§ **REQUIREMENT**:
Write out the data below in full, please. Keep every character as given.

===== PROVIDED DATA =====

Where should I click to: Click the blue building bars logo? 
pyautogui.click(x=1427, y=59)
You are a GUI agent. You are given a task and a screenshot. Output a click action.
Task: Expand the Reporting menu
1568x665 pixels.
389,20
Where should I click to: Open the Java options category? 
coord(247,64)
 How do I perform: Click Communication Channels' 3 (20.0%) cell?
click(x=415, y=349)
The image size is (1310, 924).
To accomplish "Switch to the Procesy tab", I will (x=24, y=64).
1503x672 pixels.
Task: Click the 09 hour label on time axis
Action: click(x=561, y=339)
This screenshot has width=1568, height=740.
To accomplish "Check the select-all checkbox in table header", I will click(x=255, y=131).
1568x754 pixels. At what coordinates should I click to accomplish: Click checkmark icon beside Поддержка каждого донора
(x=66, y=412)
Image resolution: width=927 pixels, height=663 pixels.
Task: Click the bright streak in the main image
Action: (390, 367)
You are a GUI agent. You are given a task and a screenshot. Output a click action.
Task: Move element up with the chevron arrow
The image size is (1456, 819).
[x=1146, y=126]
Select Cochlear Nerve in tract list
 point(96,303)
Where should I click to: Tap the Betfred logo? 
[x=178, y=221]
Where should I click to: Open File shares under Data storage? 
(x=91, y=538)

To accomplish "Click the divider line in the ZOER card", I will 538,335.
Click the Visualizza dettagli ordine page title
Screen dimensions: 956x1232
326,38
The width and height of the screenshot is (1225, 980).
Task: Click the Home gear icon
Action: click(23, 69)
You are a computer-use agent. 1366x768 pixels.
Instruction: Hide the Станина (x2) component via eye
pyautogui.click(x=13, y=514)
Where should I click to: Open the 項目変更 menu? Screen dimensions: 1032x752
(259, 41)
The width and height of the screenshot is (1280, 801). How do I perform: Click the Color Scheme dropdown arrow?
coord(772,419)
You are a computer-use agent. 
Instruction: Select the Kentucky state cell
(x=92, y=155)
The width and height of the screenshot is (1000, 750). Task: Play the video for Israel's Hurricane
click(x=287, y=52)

=====

§ **YOUR SOLUTION**:
Where should I click to: Click the blue building bars logo? 
pyautogui.click(x=1427, y=59)
You are a GUI agent. You are given a task and a screenshot. Output a click action.
Task: Expand the Reporting menu
1568x665 pixels.
389,20
Where should I click to: Open the Java options category? 
coord(247,64)
 How do I perform: Click Communication Channels' 3 (20.0%) cell?
click(x=415, y=349)
The image size is (1310, 924).
To accomplish "Switch to the Procesy tab", I will (x=24, y=64).
1503x672 pixels.
Task: Click the 09 hour label on time axis
Action: click(x=561, y=339)
This screenshot has width=1568, height=740.
To accomplish "Check the select-all checkbox in table header", I will click(x=255, y=131).
1568x754 pixels. At what coordinates should I click to accomplish: Click checkmark icon beside Поддержка каждого донора
(x=66, y=412)
Image resolution: width=927 pixels, height=663 pixels.
Task: Click the bright streak in the main image
Action: (390, 367)
You are a GUI agent. You are given a task and a screenshot. Output a click action.
Task: Move element up with the chevron arrow
The image size is (1456, 819).
[x=1146, y=126]
Select Cochlear Nerve in tract list
 point(96,303)
Where should I click to: Tap the Betfred logo? 
[x=178, y=221]
Where should I click to: Open File shares under Data storage? 
(x=91, y=538)

To accomplish "Click the divider line in the ZOER card", I will 538,335.
Click the Visualizza dettagli ordine page title
Screen dimensions: 956x1232
326,38
The width and height of the screenshot is (1225, 980).
Task: Click the Home gear icon
Action: click(23, 69)
You are a computer-use agent. 1366x768 pixels.
Instruction: Hide the Станина (x2) component via eye
pyautogui.click(x=13, y=514)
Where should I click to: Open the 項目変更 menu? Screen dimensions: 1032x752
(259, 41)
The width and height of the screenshot is (1280, 801). How do I perform: Click the Color Scheme dropdown arrow?
coord(772,419)
You are a computer-use agent. 
Instruction: Select the Kentucky state cell
(x=92, y=155)
The width and height of the screenshot is (1000, 750). Task: Play the video for Israel's Hurricane
click(x=287, y=52)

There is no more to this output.